Records from a data source
------------------------------------------------------------------------

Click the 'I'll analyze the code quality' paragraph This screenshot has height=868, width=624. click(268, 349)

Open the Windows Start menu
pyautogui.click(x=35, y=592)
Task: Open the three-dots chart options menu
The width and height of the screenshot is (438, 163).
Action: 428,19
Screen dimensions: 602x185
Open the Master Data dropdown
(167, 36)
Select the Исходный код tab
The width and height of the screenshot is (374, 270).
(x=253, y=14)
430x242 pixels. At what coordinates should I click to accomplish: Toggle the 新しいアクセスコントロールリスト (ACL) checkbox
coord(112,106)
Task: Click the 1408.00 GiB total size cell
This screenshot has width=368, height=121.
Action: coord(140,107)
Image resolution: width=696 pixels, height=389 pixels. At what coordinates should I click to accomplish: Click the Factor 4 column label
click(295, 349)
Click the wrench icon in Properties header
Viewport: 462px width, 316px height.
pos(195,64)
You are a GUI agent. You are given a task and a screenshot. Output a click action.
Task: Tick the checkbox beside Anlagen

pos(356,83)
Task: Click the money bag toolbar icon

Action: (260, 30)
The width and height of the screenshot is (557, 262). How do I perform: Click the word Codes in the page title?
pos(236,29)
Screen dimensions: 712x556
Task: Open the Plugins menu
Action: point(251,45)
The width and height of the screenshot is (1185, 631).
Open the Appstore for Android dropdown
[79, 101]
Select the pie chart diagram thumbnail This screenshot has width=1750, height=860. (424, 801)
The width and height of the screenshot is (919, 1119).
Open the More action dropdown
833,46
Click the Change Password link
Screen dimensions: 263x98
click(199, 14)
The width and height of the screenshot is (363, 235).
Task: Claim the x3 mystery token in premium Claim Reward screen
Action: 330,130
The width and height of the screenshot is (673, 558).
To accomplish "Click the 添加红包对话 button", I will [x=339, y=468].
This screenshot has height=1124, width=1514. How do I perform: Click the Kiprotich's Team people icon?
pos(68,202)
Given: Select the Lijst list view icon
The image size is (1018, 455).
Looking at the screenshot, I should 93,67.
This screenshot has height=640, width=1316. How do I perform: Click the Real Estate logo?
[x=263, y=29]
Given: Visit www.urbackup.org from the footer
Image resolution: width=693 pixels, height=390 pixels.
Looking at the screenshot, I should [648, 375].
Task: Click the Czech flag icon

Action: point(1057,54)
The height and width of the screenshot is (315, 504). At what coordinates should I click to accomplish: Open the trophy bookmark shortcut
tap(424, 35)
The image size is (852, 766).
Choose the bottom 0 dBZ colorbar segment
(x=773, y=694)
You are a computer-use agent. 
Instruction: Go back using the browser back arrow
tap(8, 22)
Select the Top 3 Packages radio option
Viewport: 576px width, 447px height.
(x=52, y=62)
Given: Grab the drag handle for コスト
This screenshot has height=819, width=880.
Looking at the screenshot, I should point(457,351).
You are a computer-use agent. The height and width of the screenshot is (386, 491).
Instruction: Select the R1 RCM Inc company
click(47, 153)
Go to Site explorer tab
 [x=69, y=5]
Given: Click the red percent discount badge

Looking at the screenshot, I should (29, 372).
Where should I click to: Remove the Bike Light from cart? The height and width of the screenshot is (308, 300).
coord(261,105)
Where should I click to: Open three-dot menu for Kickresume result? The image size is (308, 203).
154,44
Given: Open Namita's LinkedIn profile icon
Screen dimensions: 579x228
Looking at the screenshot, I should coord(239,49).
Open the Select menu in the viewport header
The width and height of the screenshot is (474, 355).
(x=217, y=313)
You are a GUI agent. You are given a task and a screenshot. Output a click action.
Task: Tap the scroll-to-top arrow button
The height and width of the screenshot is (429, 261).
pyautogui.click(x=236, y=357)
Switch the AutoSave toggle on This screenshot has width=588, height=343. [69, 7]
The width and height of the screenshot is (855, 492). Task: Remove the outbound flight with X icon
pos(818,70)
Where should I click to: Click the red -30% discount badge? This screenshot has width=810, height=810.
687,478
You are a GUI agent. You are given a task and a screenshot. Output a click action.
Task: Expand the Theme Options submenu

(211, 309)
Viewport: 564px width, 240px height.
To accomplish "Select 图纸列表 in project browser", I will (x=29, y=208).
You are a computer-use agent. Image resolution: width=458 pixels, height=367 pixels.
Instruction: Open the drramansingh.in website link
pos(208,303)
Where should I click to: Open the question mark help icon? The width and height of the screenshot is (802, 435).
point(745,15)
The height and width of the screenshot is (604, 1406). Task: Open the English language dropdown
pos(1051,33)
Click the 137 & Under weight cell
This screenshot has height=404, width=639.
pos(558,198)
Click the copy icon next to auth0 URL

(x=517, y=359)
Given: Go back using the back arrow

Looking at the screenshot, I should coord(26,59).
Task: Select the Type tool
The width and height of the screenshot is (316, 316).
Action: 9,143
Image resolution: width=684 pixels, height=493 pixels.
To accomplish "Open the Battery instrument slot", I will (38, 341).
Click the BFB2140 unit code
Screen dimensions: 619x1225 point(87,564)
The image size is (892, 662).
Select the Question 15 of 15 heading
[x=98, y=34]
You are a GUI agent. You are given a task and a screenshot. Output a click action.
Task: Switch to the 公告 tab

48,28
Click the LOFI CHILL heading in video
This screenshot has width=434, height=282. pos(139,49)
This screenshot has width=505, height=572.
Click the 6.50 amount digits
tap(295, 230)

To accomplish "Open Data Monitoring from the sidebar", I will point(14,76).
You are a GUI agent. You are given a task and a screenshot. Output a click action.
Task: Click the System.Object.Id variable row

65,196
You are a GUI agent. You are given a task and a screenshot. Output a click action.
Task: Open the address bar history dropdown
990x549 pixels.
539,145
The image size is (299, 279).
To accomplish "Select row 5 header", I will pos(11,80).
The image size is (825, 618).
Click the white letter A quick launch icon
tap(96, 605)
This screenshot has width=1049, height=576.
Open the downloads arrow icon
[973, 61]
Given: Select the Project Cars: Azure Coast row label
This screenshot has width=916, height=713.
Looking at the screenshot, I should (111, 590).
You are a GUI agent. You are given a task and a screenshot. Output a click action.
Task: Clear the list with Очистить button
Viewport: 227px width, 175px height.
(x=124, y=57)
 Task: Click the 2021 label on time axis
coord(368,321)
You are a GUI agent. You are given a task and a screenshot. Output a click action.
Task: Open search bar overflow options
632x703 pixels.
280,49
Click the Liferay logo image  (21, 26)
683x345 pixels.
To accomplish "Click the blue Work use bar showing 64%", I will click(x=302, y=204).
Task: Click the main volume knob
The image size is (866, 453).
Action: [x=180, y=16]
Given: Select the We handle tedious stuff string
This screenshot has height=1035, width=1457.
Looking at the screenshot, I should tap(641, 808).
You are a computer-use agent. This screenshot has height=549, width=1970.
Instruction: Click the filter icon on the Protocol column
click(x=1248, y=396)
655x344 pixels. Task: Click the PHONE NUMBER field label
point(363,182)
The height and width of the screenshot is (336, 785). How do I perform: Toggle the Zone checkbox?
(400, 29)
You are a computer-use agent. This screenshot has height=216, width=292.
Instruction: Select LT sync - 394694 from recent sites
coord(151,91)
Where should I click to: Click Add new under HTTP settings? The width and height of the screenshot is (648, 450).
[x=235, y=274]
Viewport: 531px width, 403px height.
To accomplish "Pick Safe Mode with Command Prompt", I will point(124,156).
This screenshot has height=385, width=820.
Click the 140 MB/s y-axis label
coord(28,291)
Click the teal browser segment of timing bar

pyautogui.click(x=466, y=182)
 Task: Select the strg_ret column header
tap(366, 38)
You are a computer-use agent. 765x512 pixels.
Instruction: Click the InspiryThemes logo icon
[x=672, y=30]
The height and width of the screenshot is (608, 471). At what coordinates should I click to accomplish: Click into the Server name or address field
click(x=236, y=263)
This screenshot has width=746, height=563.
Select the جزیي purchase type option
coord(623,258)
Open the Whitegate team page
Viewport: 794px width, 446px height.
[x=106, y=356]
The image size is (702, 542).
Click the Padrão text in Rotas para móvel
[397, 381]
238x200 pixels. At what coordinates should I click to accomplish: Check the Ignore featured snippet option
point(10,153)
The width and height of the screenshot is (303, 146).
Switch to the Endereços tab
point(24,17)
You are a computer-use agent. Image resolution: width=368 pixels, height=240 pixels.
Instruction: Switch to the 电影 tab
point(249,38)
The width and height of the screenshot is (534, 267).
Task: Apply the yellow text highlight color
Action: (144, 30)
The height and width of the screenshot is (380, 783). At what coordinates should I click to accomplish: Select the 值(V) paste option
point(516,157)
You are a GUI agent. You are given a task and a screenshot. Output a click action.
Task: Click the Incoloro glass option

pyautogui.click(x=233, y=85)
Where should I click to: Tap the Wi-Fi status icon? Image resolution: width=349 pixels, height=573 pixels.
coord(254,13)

------------------------------------------------------------------------

**Brief:**
Repeat exactly the lines of the data from the first one through the line with "The width and height of the screenshot is (919, 1119).", both of them included.

**Output:**
Click the 'I'll analyze the code quality' paragraph This screenshot has height=868, width=624. click(268, 349)

Open the Windows Start menu
pyautogui.click(x=35, y=592)
Task: Open the three-dots chart options menu
The width and height of the screenshot is (438, 163).
Action: 428,19
Screen dimensions: 602x185
Open the Master Data dropdown
(167, 36)
Select the Исходный код tab
The width and height of the screenshot is (374, 270).
(x=253, y=14)
430x242 pixels. At what coordinates should I click to accomplish: Toggle the 新しいアクセスコントロールリスト (ACL) checkbox
coord(112,106)
Task: Click the 1408.00 GiB total size cell
This screenshot has width=368, height=121.
Action: coord(140,107)
Image resolution: width=696 pixels, height=389 pixels. At what coordinates should I click to accomplish: Click the Factor 4 column label
click(295, 349)
Click the wrench icon in Properties header
Viewport: 462px width, 316px height.
pos(195,64)
You are a GUI agent. You are given a task and a screenshot. Output a click action.
Task: Tick the checkbox beside Anlagen

pos(356,83)
Task: Click the money bag toolbar icon

Action: (260, 30)
The width and height of the screenshot is (557, 262). How do I perform: Click the word Codes in the page title?
pos(236,29)
Screen dimensions: 712x556
Task: Open the Plugins menu
Action: point(251,45)
The width and height of the screenshot is (1185, 631).
Open the Appstore for Android dropdown
[79, 101]
Select the pie chart diagram thumbnail This screenshot has width=1750, height=860. (424, 801)
The width and height of the screenshot is (919, 1119).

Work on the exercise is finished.